After the file has been written, the numbers will be read again and generated again, so that they can be compared. The total program is supposed to check disks.
At the moment I'm thinking of hashes. The data to be hashed is just a 8 byte number (ulong
) for the predictability. So in the binary file it looks like this
<32 bytes of SHA256(0)> <32 bytes of SHA256(1)> ...
I don't think I can use a Random number generator with a seed, because I can't tell the random number generator to generate the nth number. But I can tell the SHA256 algorithm to calculate SHA256(n).

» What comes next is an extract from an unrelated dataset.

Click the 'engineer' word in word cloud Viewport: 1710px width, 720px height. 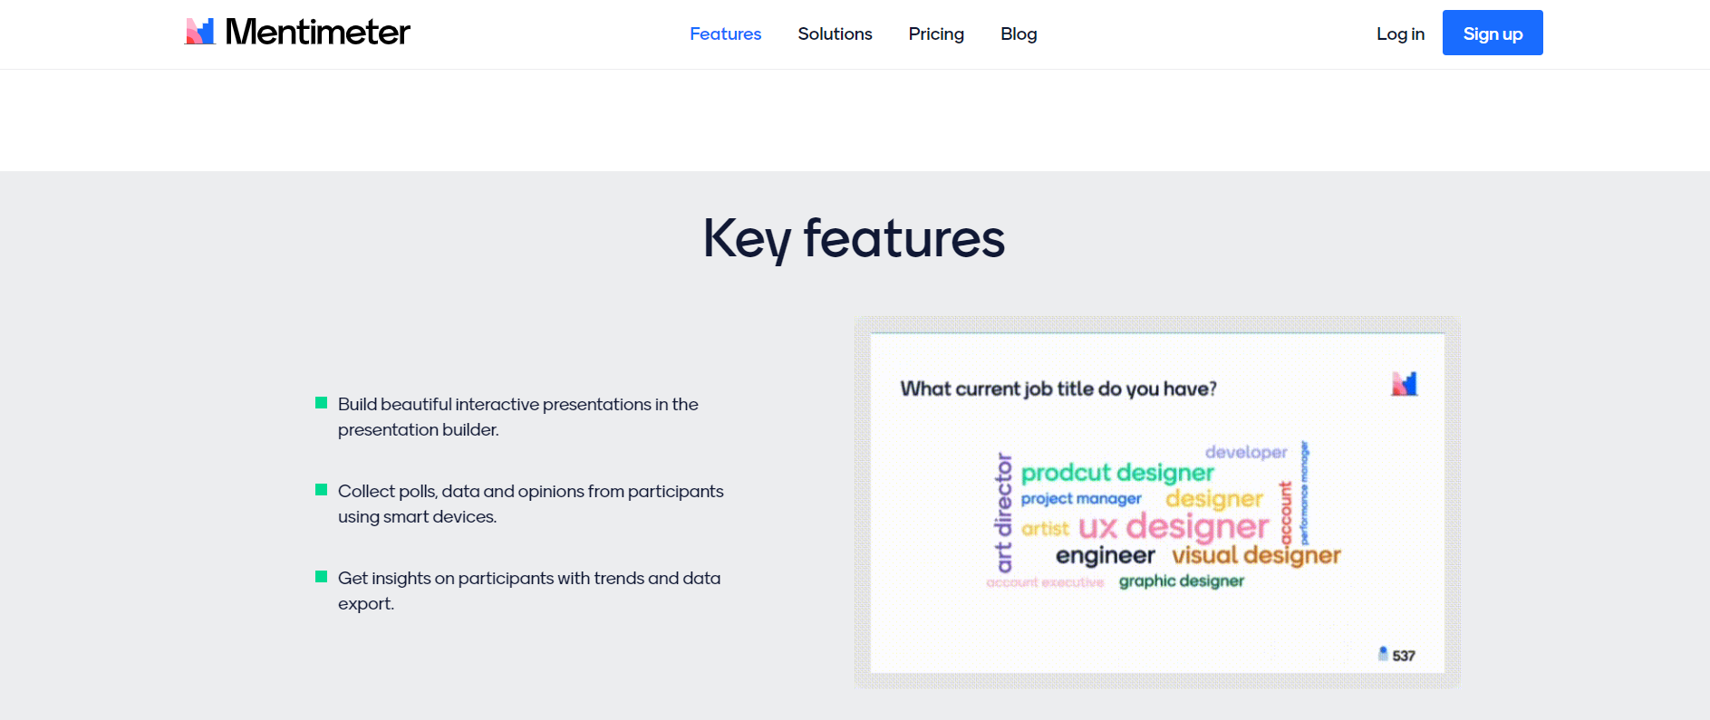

I made a test with 128 MB of data using the SHA256 algorithm like this:
Parallel.For(0, 128 * 1024 * 1024 / 32, // 128 MB / length of the hash
a => {
var sha = SHA256.Create();
sha.Initialize();
var ba = new byte[8];
ba[0] = (byte)((long)a >> 0 & 0xFF);
ba[1] = (byte)((long)a >> 8 & 0xFF);
ba[2] = (byte)((long)a >> 16 & 0xFF);
ba[3] = (byte)((long)a >> 24 & 0xFF);
ba[4] = (byte)((long)a >> 32 & 0xFF);
ba[5] = (byte)((long)a >> 40 & 0xFF);
ba[6] = (byte)((long)a >> 48 & 0xFF);
ba[7] = (byte)((long)a >> 56 & 0xFF);
var hash = sha.ComputeHash(ba);
// TODO: aggregate the byte[]s, stream to file
}
);
Like that, the throughput is only 95 MB/s on my Ryzen 7 2700X 8 core processor running at 4,08 GHz.
Any chance of speeding this up to 4000 MB/s?